Ryo Matsumura (left), managing executive officer of the Japanese e-commerce platform Rakuten Group, and Hiroshi Komoda, executive director of Japan Fashion Week. Credits: F. Julienne

In past seasons of Rakuten Fashion Week Tokyo, the event’s headline sponsor, tech firm and e-commerce retailer Rakuten, has made it known of its intentions to secure stronger ties with the influential fashion weeks of the West. During Tokyo’s FW24 fashion week, for example, Paris Fashion Week’s official tradeshow partner, Tranoï, announced it would be entering Japan with its first Tranoï Tokyo event, set to be held simultaneously to the next edition of Rakuten FWT in September.

For the actual fashion week, however, efforts to bolster local Japanese names and support their launch into the international market have become a core part of FWT’s mission. To build on this, Rakuten and Japan Fashion Week Organisation (JFWO) have set about physically bringing their brands to Paris in a bid to back their participants. This initiative continued for the SS25 season of Paris Fashion Week Men’s, during which Rakuten and JFWO held a Tokyo showroom on the city’s rue des Filles du Calvaire. Here, FashionUnited spoke to managing executive officer of Rakuten Group, Ryo Matsumura, and executive director of JFWO, Hiroshi Komoda, on ties to France and plans for the Japanese market.

Can you tell us about the role of the Tokyo showroom held during Paris Fashion Week?

Ryo Matsumura: The aim of Japan Fashion Week, which takes place in Tokyo, is to select young Japanese talents to exhibit in Paris, in this showroom which has been held four times a year for the past 10 years. For this edition, we are presenting six young menswear designers who won the Tokyo Fashion Award 2024: Kazuho Arai, Tsukasa Takabayashi, Kota Gushiken, Shinya Kozuka, Shimpei Kajiura and Soshi Otsuki. Rakuten delegates the organisation of the Tokyo showroom to a Japanese company that employs freelance French staff.

What is the main target market for exhibiting in the showroom?

Matsumura: Over half of our clientele comes from Asia (China, South Korea, Hong Kong, etc.). They come to Paris to buy Japanese fashion. This makes the French capital a hub for fashion designers. Everyone meets here.
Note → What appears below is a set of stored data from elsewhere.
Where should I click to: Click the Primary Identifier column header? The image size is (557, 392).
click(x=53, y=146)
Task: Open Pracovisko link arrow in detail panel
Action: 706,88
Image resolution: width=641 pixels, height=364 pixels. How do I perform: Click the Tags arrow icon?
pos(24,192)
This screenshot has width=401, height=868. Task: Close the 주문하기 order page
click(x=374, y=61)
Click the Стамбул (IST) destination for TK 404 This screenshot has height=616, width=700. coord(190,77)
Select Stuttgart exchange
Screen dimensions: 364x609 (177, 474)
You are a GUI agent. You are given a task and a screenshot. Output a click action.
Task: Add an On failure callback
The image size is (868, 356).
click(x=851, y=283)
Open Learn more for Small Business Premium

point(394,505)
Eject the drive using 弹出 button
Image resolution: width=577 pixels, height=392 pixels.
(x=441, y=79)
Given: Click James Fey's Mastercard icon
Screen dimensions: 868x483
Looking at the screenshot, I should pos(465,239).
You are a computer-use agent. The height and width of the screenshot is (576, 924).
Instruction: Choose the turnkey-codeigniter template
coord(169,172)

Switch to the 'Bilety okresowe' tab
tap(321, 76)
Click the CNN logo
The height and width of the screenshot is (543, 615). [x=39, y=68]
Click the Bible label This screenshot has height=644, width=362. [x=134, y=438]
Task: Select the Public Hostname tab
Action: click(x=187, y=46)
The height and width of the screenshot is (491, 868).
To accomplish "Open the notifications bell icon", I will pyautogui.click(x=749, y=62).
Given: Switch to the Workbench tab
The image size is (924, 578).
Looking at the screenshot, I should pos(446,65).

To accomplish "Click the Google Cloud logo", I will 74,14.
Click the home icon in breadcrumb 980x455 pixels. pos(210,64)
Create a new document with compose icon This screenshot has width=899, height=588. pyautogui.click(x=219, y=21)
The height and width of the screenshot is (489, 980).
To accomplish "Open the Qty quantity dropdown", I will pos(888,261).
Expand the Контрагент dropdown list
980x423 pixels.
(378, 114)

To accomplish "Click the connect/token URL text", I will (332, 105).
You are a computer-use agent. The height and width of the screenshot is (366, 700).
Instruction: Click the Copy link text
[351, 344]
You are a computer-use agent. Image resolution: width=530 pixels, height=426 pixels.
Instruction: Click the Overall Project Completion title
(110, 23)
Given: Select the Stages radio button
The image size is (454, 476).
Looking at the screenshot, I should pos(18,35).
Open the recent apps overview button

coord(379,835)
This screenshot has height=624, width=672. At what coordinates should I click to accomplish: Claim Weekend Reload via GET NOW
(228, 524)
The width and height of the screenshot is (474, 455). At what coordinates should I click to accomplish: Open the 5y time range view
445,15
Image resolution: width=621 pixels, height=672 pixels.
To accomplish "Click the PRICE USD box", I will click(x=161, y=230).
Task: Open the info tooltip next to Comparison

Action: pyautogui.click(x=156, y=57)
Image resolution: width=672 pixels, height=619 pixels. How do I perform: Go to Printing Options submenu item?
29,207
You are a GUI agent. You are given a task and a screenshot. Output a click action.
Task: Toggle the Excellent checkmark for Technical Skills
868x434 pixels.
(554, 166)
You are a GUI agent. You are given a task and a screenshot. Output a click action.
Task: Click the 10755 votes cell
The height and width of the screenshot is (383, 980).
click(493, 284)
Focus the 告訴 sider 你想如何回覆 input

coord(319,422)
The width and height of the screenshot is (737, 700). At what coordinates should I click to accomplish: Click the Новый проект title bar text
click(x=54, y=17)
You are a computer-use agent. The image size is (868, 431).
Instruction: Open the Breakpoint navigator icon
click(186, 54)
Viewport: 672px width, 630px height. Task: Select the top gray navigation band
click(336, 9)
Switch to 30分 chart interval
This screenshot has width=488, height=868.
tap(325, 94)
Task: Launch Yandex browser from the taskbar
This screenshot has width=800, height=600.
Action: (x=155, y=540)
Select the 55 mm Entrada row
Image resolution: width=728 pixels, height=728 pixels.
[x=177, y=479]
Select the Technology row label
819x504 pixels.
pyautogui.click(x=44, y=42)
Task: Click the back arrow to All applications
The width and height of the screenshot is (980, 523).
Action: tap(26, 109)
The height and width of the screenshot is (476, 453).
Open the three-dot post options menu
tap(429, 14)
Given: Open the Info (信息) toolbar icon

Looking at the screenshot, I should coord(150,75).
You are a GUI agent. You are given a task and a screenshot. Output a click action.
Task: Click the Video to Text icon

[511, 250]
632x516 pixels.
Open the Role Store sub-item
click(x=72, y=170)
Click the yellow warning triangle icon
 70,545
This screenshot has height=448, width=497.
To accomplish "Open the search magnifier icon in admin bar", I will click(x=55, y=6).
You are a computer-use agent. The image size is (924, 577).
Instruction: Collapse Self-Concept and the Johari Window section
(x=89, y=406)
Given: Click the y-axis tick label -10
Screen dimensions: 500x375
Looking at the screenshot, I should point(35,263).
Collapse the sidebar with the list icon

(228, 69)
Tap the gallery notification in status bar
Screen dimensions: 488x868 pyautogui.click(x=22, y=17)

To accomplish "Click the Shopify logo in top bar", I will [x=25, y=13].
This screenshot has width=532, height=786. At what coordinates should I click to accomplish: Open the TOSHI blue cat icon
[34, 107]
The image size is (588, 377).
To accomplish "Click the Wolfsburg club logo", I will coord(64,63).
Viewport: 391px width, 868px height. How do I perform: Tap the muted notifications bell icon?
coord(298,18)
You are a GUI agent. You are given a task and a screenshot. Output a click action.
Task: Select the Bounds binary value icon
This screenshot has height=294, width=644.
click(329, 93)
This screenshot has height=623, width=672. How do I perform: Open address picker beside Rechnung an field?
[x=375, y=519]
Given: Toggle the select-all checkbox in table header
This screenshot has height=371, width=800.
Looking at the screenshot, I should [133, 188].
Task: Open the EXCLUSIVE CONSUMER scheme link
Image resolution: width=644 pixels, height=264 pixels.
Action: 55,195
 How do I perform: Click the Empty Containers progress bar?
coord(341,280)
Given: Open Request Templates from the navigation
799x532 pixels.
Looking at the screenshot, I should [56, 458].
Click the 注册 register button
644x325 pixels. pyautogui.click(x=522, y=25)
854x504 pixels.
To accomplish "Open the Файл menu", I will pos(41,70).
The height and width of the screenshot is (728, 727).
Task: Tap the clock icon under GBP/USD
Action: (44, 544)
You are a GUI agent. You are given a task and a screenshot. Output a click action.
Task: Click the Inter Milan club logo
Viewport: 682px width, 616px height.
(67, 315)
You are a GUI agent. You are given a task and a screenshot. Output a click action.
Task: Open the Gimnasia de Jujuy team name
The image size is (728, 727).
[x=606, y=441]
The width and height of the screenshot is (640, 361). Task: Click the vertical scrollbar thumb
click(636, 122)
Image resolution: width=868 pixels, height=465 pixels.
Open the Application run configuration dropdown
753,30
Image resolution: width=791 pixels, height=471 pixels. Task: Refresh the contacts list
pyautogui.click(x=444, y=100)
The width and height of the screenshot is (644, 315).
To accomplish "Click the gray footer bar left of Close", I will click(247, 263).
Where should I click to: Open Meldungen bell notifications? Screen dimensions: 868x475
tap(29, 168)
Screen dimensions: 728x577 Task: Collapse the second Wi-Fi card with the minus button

Are French boutiques receptive to Japanese fashion?

Hiroshi Komoda: Yes, they are. A boutique like Rendez-Vous Store (rue Charlot, Paris 3ᵉ) is a good example.

Tokyo showroom Credits: F. Julienne

What about Rakuten Fashion, the e-commerce site dedicated to the fashion sector?

Matsumura: In 2012, Rakuten developed Rakuten Fashion, which comprises both brands and multi-brand retailers. We either buy the collections or work on a consignment basis. We want to develop the fashion sector even further.

What measures has Rakuten put in place to combat counterfeiting, a major problem on the internet?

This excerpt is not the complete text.